"Would you, my lass?" he asked grimly. "But, you see, I do want you for something particular, something uncommon particular; so there's no call for you to be in a hurry. Sit down yonder," he added, pointing to the chair opposite his own. "I've got something to say to you, something serious."
"Father," said the girl, looking him full in the face, pale to the lips, but very firm, "I don't think you're in a state to talk seriously of anything."
"O, you don't, don't you, Miss Impudence? You think I'm drunk, perhaps. You'll find that, drunk or sober, I've only one mind about you, and that I mean to be obeyed. Sit down, I tell you. I'm not in the humour to stand any nonsense to-night. Sit down."
Ellen obeyed this mandate, uttered with a fierceness unusual even in Mr. Carley, who was never a soft-spoken man. She seated herself quietly on the opposite side of the hearth, while her father took down his pipe from the chimney-piece, and slowly filled it, with hands that trembled a little over the accustomed task.
When he had lighted the pipe, and smoked about half-a-dozen whiffs with a great assumption of coolness, he addressed himself to his daughter in an altered and conciliating tone.
"Well, Nelly," he said, "you've had a rare day at Wyncomb, and a regular ramble over the old house with Steph's cousin. What do you think of it?"
"I think it's a queer gloomy old place enough, father. I wonder there's any one can live in it. The dark bare-looking rooms gave me the horrors. I used to think this house was dull, and seemed as if it was haunted; but it's lively and gay as can be, compared to Wyncomb."

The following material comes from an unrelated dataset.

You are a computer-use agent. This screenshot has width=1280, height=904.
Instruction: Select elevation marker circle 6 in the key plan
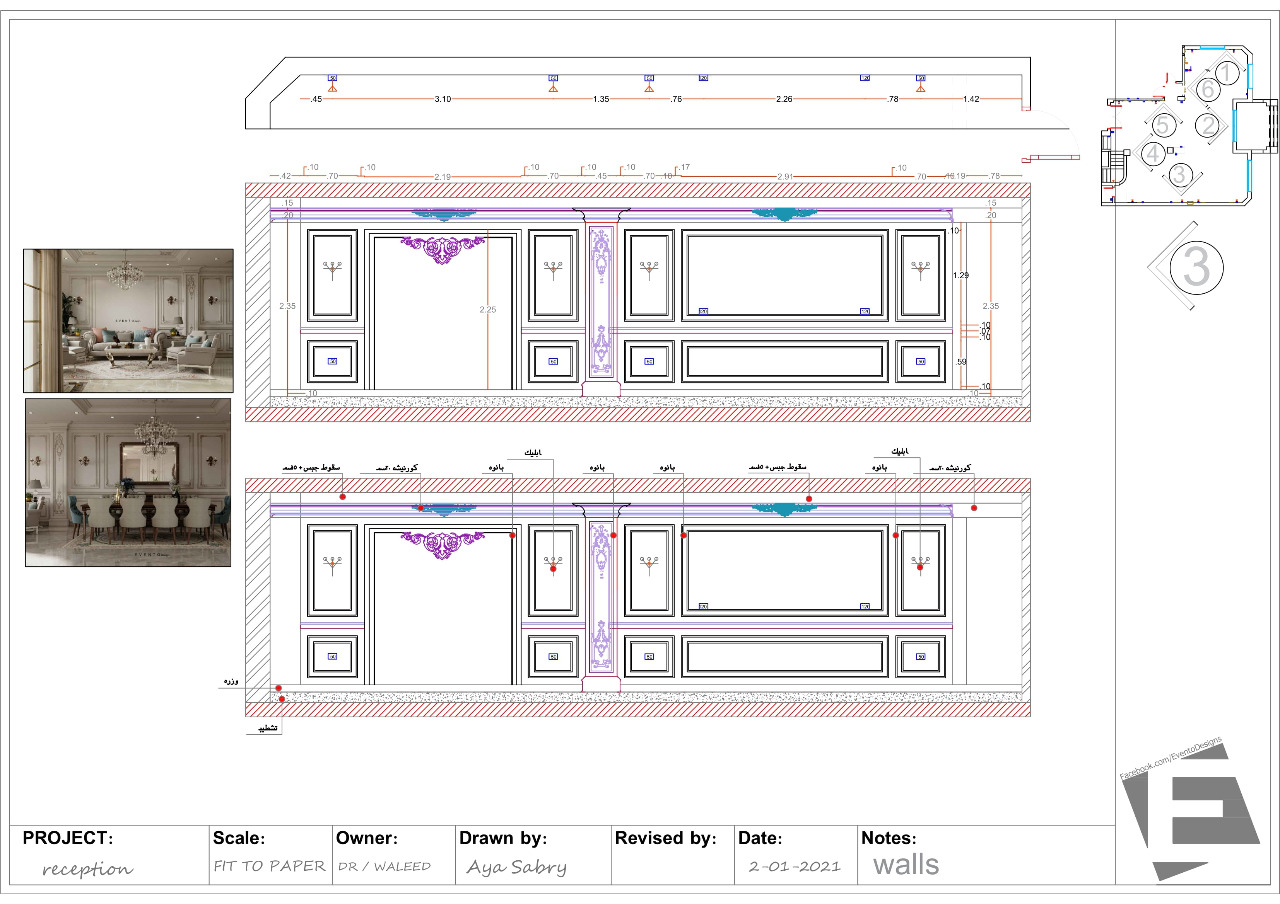1208,87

"Humph!" muttered the bailiff. "You're a fanciful young lady, Miss Nell, and don't know a fine substantial old house when you see one. Life's come a little too easy to you, perhaps. It might have been better for you if you'd seen more of the rough side. Being your own missus too soon, and missus of such a place as this, has spoiled you a bit. I tell you, Nell, there ain't a better house in Hampshire than Wyncomb, though it mayn't suit your fanciful notions. Do you know the size of Stephen Whitelaw's farm?"
"No, father; I've never thought about it."
"What do you say to three hundred acres—over three hundred, nigher to four perhaps?"